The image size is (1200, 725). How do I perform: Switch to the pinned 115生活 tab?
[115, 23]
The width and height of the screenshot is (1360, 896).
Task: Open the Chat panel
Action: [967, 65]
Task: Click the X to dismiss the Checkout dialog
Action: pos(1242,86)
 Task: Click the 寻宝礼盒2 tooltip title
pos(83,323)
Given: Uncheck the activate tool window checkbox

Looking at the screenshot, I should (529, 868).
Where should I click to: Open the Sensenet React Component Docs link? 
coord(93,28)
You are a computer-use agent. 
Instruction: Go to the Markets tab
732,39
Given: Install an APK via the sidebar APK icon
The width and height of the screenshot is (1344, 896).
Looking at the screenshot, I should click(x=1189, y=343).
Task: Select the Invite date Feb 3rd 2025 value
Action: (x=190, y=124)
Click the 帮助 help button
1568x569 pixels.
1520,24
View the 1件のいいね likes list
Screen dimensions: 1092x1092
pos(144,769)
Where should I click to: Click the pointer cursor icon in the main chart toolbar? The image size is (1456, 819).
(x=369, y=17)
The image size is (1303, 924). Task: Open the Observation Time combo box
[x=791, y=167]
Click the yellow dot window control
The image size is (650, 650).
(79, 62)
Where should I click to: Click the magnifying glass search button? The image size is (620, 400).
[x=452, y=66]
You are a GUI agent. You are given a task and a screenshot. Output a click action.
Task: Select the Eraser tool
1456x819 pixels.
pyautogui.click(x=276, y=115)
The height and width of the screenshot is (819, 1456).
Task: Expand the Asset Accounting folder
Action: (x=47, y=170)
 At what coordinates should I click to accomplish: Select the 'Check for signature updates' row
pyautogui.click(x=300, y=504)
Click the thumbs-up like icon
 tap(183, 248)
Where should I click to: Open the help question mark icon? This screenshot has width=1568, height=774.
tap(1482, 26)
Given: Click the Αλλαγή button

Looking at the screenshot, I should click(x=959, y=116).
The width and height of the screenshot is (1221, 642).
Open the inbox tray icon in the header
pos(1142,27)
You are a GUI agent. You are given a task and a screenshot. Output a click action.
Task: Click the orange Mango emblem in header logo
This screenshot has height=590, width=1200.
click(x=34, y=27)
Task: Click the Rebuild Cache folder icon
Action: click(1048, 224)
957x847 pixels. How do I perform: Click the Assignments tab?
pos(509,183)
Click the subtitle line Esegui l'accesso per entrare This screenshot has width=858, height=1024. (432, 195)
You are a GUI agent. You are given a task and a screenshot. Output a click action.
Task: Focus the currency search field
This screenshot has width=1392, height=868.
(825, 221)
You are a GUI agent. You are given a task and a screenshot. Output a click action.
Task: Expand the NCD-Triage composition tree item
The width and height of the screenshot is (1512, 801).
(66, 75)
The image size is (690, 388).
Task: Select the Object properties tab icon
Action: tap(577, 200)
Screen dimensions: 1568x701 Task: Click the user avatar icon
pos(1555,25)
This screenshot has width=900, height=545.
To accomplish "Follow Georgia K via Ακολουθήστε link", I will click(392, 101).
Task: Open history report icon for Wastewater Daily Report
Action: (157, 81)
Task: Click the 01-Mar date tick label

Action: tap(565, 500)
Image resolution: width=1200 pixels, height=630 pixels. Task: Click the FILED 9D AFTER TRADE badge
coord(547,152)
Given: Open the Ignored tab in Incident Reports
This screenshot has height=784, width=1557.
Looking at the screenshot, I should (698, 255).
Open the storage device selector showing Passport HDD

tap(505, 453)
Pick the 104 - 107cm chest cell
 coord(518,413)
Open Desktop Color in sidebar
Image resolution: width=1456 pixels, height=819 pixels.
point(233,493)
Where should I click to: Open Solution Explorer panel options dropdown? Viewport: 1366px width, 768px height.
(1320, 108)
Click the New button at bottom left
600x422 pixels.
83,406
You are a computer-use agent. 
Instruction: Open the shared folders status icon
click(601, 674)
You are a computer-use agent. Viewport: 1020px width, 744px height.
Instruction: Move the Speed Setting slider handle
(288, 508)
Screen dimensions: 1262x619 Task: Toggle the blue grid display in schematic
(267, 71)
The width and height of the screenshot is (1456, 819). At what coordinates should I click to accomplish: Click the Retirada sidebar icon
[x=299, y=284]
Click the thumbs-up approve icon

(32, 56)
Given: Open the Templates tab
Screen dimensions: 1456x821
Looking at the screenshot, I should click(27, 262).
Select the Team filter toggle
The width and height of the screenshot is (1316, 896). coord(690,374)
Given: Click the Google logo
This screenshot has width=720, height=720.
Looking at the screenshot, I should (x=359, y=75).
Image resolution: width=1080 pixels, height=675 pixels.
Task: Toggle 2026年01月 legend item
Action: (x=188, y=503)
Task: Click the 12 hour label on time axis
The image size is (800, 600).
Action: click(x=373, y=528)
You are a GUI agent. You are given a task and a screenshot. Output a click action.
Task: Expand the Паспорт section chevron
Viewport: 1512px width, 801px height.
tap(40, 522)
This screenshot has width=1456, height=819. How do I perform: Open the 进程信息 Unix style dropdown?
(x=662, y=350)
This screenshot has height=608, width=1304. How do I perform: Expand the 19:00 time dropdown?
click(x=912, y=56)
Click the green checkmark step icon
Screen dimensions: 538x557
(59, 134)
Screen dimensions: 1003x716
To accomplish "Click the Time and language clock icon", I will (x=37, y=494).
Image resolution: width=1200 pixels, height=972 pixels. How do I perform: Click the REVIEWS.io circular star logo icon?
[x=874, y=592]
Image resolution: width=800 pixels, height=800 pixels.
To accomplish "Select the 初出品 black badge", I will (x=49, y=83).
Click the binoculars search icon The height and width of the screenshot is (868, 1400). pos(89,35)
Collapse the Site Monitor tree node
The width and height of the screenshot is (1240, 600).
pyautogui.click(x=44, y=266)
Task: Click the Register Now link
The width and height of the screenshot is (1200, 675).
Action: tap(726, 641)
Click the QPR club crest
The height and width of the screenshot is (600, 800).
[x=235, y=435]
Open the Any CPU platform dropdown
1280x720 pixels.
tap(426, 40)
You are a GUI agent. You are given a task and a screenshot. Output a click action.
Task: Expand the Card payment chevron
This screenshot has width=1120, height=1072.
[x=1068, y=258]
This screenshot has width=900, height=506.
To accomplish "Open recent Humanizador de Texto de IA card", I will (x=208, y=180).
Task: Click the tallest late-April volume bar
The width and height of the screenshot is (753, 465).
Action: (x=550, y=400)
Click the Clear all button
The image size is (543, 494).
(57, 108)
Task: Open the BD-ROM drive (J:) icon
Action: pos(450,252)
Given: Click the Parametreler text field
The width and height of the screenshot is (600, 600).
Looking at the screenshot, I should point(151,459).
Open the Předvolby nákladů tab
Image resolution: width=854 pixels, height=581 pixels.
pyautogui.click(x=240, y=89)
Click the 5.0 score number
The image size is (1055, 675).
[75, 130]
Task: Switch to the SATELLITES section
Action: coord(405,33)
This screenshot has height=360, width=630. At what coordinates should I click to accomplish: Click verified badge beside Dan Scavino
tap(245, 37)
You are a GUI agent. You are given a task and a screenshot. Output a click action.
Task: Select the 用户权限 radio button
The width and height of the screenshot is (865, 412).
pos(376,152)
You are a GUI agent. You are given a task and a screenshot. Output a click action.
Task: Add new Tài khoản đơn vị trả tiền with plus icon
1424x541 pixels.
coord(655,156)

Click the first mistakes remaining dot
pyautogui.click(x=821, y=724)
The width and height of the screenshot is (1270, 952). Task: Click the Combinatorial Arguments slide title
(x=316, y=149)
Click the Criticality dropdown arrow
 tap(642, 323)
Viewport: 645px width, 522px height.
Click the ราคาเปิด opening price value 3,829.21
☆ ☆ ☆ ☆ ☆
» AIM OF THE EXERCISE:
Could you write out the whole listing above again, word for word, from its first line to its last?

» ANSWER FOR THE TASK:
The image size is (1200, 725). How do I perform: Switch to the pinned 115生活 tab?
[115, 23]
The width and height of the screenshot is (1360, 896).
Task: Open the Chat panel
Action: [967, 65]
Task: Click the X to dismiss the Checkout dialog
Action: pos(1242,86)
 Task: Click the 寻宝礼盒2 tooltip title
pos(83,323)
Given: Uncheck the activate tool window checkbox

Looking at the screenshot, I should (529, 868).
Where should I click to: Open the Sensenet React Component Docs link? 
coord(93,28)
You are a computer-use agent. 
Instruction: Go to the Markets tab
732,39
Given: Install an APK via the sidebar APK icon
The width and height of the screenshot is (1344, 896).
Looking at the screenshot, I should click(x=1189, y=343).
Task: Select the Invite date Feb 3rd 2025 value
Action: (x=190, y=124)
Click the 帮助 help button
1568x569 pixels.
1520,24
View the 1件のいいね likes list
Screen dimensions: 1092x1092
pos(144,769)
Where should I click to: Click the pointer cursor icon in the main chart toolbar? The image size is (1456, 819).
(x=369, y=17)
The image size is (1303, 924). Task: Open the Observation Time combo box
[x=791, y=167]
Click the yellow dot window control
The image size is (650, 650).
(79, 62)
Where should I click to: Click the magnifying glass search button? The image size is (620, 400).
[x=452, y=66]
You are a GUI agent. You are given a task and a screenshot. Output a click action.
Task: Select the Eraser tool
1456x819 pixels.
pyautogui.click(x=276, y=115)
The height and width of the screenshot is (819, 1456).
Task: Expand the Asset Accounting folder
Action: (x=47, y=170)
 At what coordinates should I click to accomplish: Select the 'Check for signature updates' row
pyautogui.click(x=300, y=504)
Click the thumbs-up like icon
 tap(183, 248)
Where should I click to: Open the help question mark icon? This screenshot has width=1568, height=774.
tap(1482, 26)
Given: Click the Αλλαγή button

Looking at the screenshot, I should click(x=959, y=116).
The width and height of the screenshot is (1221, 642).
Open the inbox tray icon in the header
pos(1142,27)
You are a GUI agent. You are given a task and a screenshot. Output a click action.
Task: Click the orange Mango emblem in header logo
This screenshot has height=590, width=1200.
click(x=34, y=27)
Task: Click the Rebuild Cache folder icon
Action: click(1048, 224)
957x847 pixels. How do I perform: Click the Assignments tab?
pos(509,183)
Click the subtitle line Esegui l'accesso per entrare This screenshot has width=858, height=1024. (432, 195)
You are a GUI agent. You are given a task and a screenshot. Output a click action.
Task: Focus the currency search field
This screenshot has width=1392, height=868.
(825, 221)
You are a GUI agent. You are given a task and a screenshot. Output a click action.
Task: Expand the NCD-Triage composition tree item
The width and height of the screenshot is (1512, 801).
(66, 75)
The image size is (690, 388).
Task: Select the Object properties tab icon
Action: tap(577, 200)
Screen dimensions: 1568x701 Task: Click the user avatar icon
pos(1555,25)
This screenshot has width=900, height=545.
To accomplish "Follow Georgia K via Ακολουθήστε link", I will click(392, 101).
Task: Open history report icon for Wastewater Daily Report
Action: (157, 81)
Task: Click the 01-Mar date tick label

Action: tap(565, 500)
Image resolution: width=1200 pixels, height=630 pixels. Task: Click the FILED 9D AFTER TRADE badge
coord(547,152)
Given: Open the Ignored tab in Incident Reports
This screenshot has height=784, width=1557.
Looking at the screenshot, I should (698, 255).
Open the storage device selector showing Passport HDD

tap(505, 453)
Pick the 104 - 107cm chest cell
 coord(518,413)
Open Desktop Color in sidebar
Image resolution: width=1456 pixels, height=819 pixels.
point(233,493)
Where should I click to: Open Solution Explorer panel options dropdown? Viewport: 1366px width, 768px height.
(1320, 108)
Click the New button at bottom left
600x422 pixels.
83,406
You are a computer-use agent. 
Instruction: Open the shared folders status icon
click(601, 674)
You are a computer-use agent. Viewport: 1020px width, 744px height.
Instruction: Move the Speed Setting slider handle
(288, 508)
Screen dimensions: 1262x619 Task: Toggle the blue grid display in schematic
(267, 71)
The width and height of the screenshot is (1456, 819). At what coordinates should I click to accomplish: Click the Retirada sidebar icon
[x=299, y=284]
Click the thumbs-up approve icon

(32, 56)
Given: Open the Templates tab
Screen dimensions: 1456x821
Looking at the screenshot, I should click(27, 262).
Select the Team filter toggle
The width and height of the screenshot is (1316, 896). coord(690,374)
Given: Click the Google logo
This screenshot has width=720, height=720.
Looking at the screenshot, I should (x=359, y=75).
Image resolution: width=1080 pixels, height=675 pixels.
Task: Toggle 2026年01月 legend item
Action: (x=188, y=503)
Task: Click the 12 hour label on time axis
The image size is (800, 600).
Action: click(x=373, y=528)
You are a GUI agent. You are given a task and a screenshot. Output a click action.
Task: Expand the Паспорт section chevron
Viewport: 1512px width, 801px height.
tap(40, 522)
This screenshot has width=1456, height=819. How do I perform: Open the 进程信息 Unix style dropdown?
(x=662, y=350)
This screenshot has height=608, width=1304. How do I perform: Expand the 19:00 time dropdown?
click(x=912, y=56)
Click the green checkmark step icon
Screen dimensions: 538x557
(59, 134)
Screen dimensions: 1003x716
To accomplish "Click the Time and language clock icon", I will (x=37, y=494).
Image resolution: width=1200 pixels, height=972 pixels. How do I perform: Click the REVIEWS.io circular star logo icon?
[x=874, y=592]
Image resolution: width=800 pixels, height=800 pixels.
To accomplish "Select the 初出品 black badge", I will (x=49, y=83).
Click the binoculars search icon The height and width of the screenshot is (868, 1400). pos(89,35)
Collapse the Site Monitor tree node
The width and height of the screenshot is (1240, 600).
pyautogui.click(x=44, y=266)
Task: Click the Register Now link
The width and height of the screenshot is (1200, 675).
Action: tap(726, 641)
Click the QPR club crest
The height and width of the screenshot is (600, 800).
[x=235, y=435]
Open the Any CPU platform dropdown
1280x720 pixels.
tap(426, 40)
You are a GUI agent. You are given a task and a screenshot. Output a click action.
Task: Expand the Card payment chevron
This screenshot has width=1120, height=1072.
[x=1068, y=258]
This screenshot has width=900, height=506.
To accomplish "Open recent Humanizador de Texto de IA card", I will (x=208, y=180).
Task: Click the tallest late-April volume bar
The width and height of the screenshot is (753, 465).
Action: (x=550, y=400)
Click the Clear all button
The image size is (543, 494).
(57, 108)
Task: Open the BD-ROM drive (J:) icon
Action: pos(450,252)
Given: Click the Parametreler text field
The width and height of the screenshot is (600, 600).
Looking at the screenshot, I should point(151,459).
Open the Předvolby nákladů tab
Image resolution: width=854 pixels, height=581 pixels.
pyautogui.click(x=240, y=89)
Click the 5.0 score number
The image size is (1055, 675).
[75, 130]
Task: Switch to the SATELLITES section
Action: coord(405,33)
This screenshot has height=360, width=630. At what coordinates should I click to accomplish: Click verified badge beside Dan Scavino
tap(245, 37)
You are a GUI agent. You are given a task and a screenshot. Output a click action.
Task: Select the 用户权限 radio button
The width and height of the screenshot is (865, 412).
pos(376,152)
You are a GUI agent. You are given a task and a screenshot. Output a click action.
Task: Add new Tài khoản đơn vị trả tiền with plus icon
1424x541 pixels.
coord(655,156)

Click the first mistakes remaining dot
pyautogui.click(x=821, y=724)
The width and height of the screenshot is (1270, 952). Task: Click the Combinatorial Arguments slide title
(x=316, y=149)
Click the Criticality dropdown arrow
 tap(642, 323)
Viewport: 645px width, 522px height.
Click the ราคาเปิด opening price value 3,829.21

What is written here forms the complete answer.